According to Daily Mail, Dr. Connie Katelaris, the head of the immunology and allergy unit at Campbelltown Hospital, told The Today Show that individuals with seasonal allergies should start stocking up on non-sedating antihistamines.
“If you know you have regular problems, you should be starting up one of the preventative sprays, the nasal sprays, so that you can block the reaction before it gets going,” the allergy expert explained.
While Katelaris did confirm grass pollen would not peak until the late October or early November, the spring season as a whole was dangerous for anyone with asthma or allergies.
The allergy expert, who is also a professor at Western Sydney University, also explained that dry weather and droughts can reduce the risk of hay fever during the spring season. She, however, insisted that it was important for both allergy and asthma suffers to take precautions.

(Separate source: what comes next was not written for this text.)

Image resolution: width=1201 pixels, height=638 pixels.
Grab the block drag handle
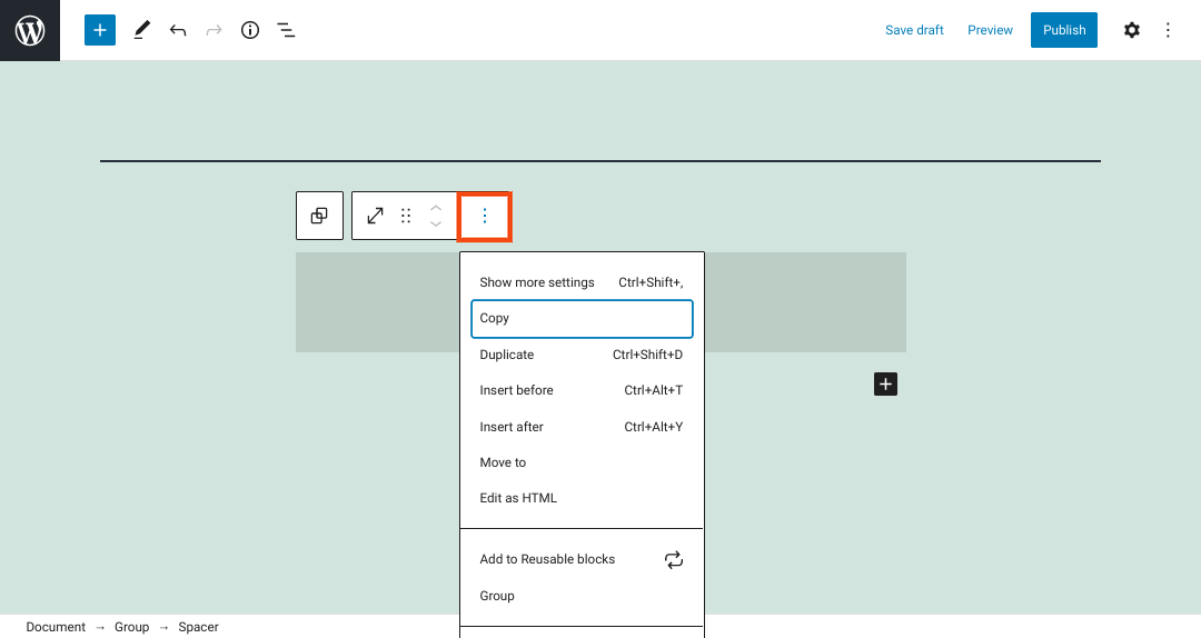406,216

“There’s tree pollen around and some people react to that. This is particularly important for those who have Asthma as well,” the doctor continued to explain.
Connie encouraged allergy suffers to use tracking apps to monitor pollen forecasts and to avoid going outside on high pollen days. If individuals with hay fever must go outside on high pollen days, they should keep their mouth and nose covered while outside. Ideally, allergy suffers should change their clothing and take a shower when returning home to remove any pollen from their person during hay fever season.
According to the American Academy of Allergy, Asthma & Immunology, just shy of 8 percent of the U.S. population over the age of 18 suffer from hay fever. Moreover, hay fever affects between 10 to 30 percent of the population on the entire planet.
As WXYZ reminded us earlier this month, roughly 23 million Americans suffer from allergies to ragweed pollen. Symptoms of these allergies can include:
- Runny or congested nose
- Irritated and itchy eyes
There are just shy of 20 different species of ragweed plants in the United States. A ragweed is the plants in your yard that bloom a white fine pollen from August to November. This is the flower children often enjoy picking and blowing off the pollen.
Before the fall ragweed season things are pretty good on the allergy front. Anything giving you the sniffles? pic.twitter.com/ksxZ1Ggczr— Chris Smith (@smithwjhg) August 29, 2018
For individuals with medical insurance, experts like Connie believe now is the time to head to the doctor’s office and renew antihistamine prescriptions to start building up an immune system against the grass, tree, and flower pollen in the air. Those without insurance, should go to the pharmacy and pick up over-the-counter antihistamines as well.
Ideally, now is also the time to consider changing out air filters and consider upgrading to hypoallergenic filters.